» Your goal: Take the data that sits below and write it out again exactly.

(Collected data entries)
* * * * * * * * *

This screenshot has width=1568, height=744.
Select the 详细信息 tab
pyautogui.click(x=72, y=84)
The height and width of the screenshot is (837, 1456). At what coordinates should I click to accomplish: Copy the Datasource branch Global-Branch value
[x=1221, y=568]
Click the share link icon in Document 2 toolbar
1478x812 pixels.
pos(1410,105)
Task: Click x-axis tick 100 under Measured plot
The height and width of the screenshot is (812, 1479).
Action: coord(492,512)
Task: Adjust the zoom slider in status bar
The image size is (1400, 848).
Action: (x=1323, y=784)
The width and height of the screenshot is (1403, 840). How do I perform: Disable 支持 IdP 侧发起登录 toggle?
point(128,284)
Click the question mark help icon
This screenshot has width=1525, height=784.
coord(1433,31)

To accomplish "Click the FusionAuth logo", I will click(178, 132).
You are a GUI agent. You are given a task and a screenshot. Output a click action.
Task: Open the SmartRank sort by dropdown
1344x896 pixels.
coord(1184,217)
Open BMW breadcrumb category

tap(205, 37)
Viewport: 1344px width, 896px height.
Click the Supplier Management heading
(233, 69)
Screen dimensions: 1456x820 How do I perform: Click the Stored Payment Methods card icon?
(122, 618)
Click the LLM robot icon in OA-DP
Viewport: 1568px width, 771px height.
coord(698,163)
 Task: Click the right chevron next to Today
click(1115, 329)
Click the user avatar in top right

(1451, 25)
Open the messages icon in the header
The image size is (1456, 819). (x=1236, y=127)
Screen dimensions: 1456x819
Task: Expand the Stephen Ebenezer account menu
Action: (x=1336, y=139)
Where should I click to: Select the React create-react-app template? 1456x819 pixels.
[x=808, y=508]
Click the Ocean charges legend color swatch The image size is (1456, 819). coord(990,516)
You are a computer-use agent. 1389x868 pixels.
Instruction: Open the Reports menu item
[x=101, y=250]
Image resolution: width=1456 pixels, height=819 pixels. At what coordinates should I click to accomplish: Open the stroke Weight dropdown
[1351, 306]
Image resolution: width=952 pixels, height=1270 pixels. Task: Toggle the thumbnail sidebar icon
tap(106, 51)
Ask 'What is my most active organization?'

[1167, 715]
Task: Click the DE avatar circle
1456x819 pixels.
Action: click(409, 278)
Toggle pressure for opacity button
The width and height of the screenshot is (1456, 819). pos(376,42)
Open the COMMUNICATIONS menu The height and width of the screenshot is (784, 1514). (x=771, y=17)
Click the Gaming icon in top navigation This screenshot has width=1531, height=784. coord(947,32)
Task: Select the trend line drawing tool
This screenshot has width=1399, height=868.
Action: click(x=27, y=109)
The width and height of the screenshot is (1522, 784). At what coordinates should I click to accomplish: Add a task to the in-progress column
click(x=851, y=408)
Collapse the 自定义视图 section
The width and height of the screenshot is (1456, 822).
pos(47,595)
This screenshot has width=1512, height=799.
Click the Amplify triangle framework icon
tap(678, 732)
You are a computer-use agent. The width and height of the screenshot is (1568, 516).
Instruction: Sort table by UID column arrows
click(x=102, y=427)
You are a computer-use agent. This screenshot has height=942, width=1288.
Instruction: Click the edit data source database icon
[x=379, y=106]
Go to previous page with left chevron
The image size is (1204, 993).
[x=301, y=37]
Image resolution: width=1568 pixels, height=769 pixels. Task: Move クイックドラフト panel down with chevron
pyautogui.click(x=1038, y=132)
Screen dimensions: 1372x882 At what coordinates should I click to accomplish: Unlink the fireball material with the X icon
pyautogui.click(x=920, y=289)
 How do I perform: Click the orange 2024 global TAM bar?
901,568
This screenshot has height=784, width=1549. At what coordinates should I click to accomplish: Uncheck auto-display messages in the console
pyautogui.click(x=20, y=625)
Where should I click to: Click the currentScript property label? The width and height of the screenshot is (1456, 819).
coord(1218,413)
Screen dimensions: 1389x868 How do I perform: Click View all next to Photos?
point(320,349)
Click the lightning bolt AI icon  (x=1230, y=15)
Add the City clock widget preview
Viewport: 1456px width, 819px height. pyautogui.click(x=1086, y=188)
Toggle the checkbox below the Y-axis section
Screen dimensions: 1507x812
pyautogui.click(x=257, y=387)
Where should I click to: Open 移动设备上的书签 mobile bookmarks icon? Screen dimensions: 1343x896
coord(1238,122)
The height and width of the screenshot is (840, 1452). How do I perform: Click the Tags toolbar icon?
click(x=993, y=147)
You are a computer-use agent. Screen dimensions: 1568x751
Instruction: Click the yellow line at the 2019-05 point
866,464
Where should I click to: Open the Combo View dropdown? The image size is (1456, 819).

* * * * * * * * *

» Output:
This screenshot has width=1568, height=744.
Select the 详细信息 tab
pyautogui.click(x=72, y=84)
The height and width of the screenshot is (837, 1456). At what coordinates should I click to accomplish: Copy the Datasource branch Global-Branch value
[x=1221, y=568]
Click the share link icon in Document 2 toolbar
1478x812 pixels.
pos(1410,105)
Task: Click x-axis tick 100 under Measured plot
The height and width of the screenshot is (812, 1479).
Action: coord(492,512)
Task: Adjust the zoom slider in status bar
The image size is (1400, 848).
Action: (x=1323, y=784)
The width and height of the screenshot is (1403, 840). How do I perform: Disable 支持 IdP 侧发起登录 toggle?
point(128,284)
Click the question mark help icon
This screenshot has width=1525, height=784.
coord(1433,31)

To accomplish "Click the FusionAuth logo", I will click(178, 132).
You are a GUI agent. You are given a task and a screenshot. Output a click action.
Task: Open the SmartRank sort by dropdown
1344x896 pixels.
coord(1184,217)
Open BMW breadcrumb category

tap(205, 37)
Viewport: 1344px width, 896px height.
Click the Supplier Management heading
(233, 69)
Screen dimensions: 1456x820 How do I perform: Click the Stored Payment Methods card icon?
(122, 618)
Click the LLM robot icon in OA-DP
Viewport: 1568px width, 771px height.
coord(698,163)
 Task: Click the right chevron next to Today
click(1115, 329)
Click the user avatar in top right

(1451, 25)
Open the messages icon in the header
The image size is (1456, 819). (x=1236, y=127)
Screen dimensions: 1456x819
Task: Expand the Stephen Ebenezer account menu
Action: (x=1336, y=139)
Where should I click to: Select the React create-react-app template? 1456x819 pixels.
[x=808, y=508]
Click the Ocean charges legend color swatch The image size is (1456, 819). coord(990,516)
You are a computer-use agent. 1389x868 pixels.
Instruction: Open the Reports menu item
[x=101, y=250]
Image resolution: width=1456 pixels, height=819 pixels. At what coordinates should I click to accomplish: Open the stroke Weight dropdown
[1351, 306]
Image resolution: width=952 pixels, height=1270 pixels. Task: Toggle the thumbnail sidebar icon
tap(106, 51)
Ask 'What is my most active organization?'

[1167, 715]
Task: Click the DE avatar circle
1456x819 pixels.
Action: click(409, 278)
Toggle pressure for opacity button
The width and height of the screenshot is (1456, 819). pos(376,42)
Open the COMMUNICATIONS menu The height and width of the screenshot is (784, 1514). (x=771, y=17)
Click the Gaming icon in top navigation This screenshot has width=1531, height=784. coord(947,32)
Task: Select the trend line drawing tool
This screenshot has width=1399, height=868.
Action: click(x=27, y=109)
The width and height of the screenshot is (1522, 784). At what coordinates should I click to accomplish: Add a task to the in-progress column
click(x=851, y=408)
Collapse the 自定义视图 section
The width and height of the screenshot is (1456, 822).
pos(47,595)
This screenshot has width=1512, height=799.
Click the Amplify triangle framework icon
tap(678, 732)
You are a computer-use agent. The width and height of the screenshot is (1568, 516).
Instruction: Sort table by UID column arrows
click(x=102, y=427)
You are a computer-use agent. This screenshot has height=942, width=1288.
Instruction: Click the edit data source database icon
[x=379, y=106]
Go to previous page with left chevron
The image size is (1204, 993).
[x=301, y=37]
Image resolution: width=1568 pixels, height=769 pixels. Task: Move クイックドラフト panel down with chevron
pyautogui.click(x=1038, y=132)
Screen dimensions: 1372x882 At what coordinates should I click to accomplish: Unlink the fireball material with the X icon
pyautogui.click(x=920, y=289)
 How do I perform: Click the orange 2024 global TAM bar?
901,568
This screenshot has height=784, width=1549. At what coordinates should I click to accomplish: Uncheck auto-display messages in the console
pyautogui.click(x=20, y=625)
Where should I click to: Click the currentScript property label? The width and height of the screenshot is (1456, 819).
coord(1218,413)
Screen dimensions: 1389x868 How do I perform: Click View all next to Photos?
point(320,349)
Click the lightning bolt AI icon  (x=1230, y=15)
Add the City clock widget preview
Viewport: 1456px width, 819px height. pyautogui.click(x=1086, y=188)
Toggle the checkbox below the Y-axis section
Screen dimensions: 1507x812
pyautogui.click(x=257, y=387)
Where should I click to: Open 移动设备上的书签 mobile bookmarks icon? Screen dimensions: 1343x896
coord(1238,122)
The height and width of the screenshot is (840, 1452). How do I perform: Click the Tags toolbar icon?
click(x=993, y=147)
You are a computer-use agent. Screen dimensions: 1568x751
Instruction: Click the yellow line at the 2019-05 point
866,464
Where should I click to: Open the Combo View dropdown? The image size is (1456, 819).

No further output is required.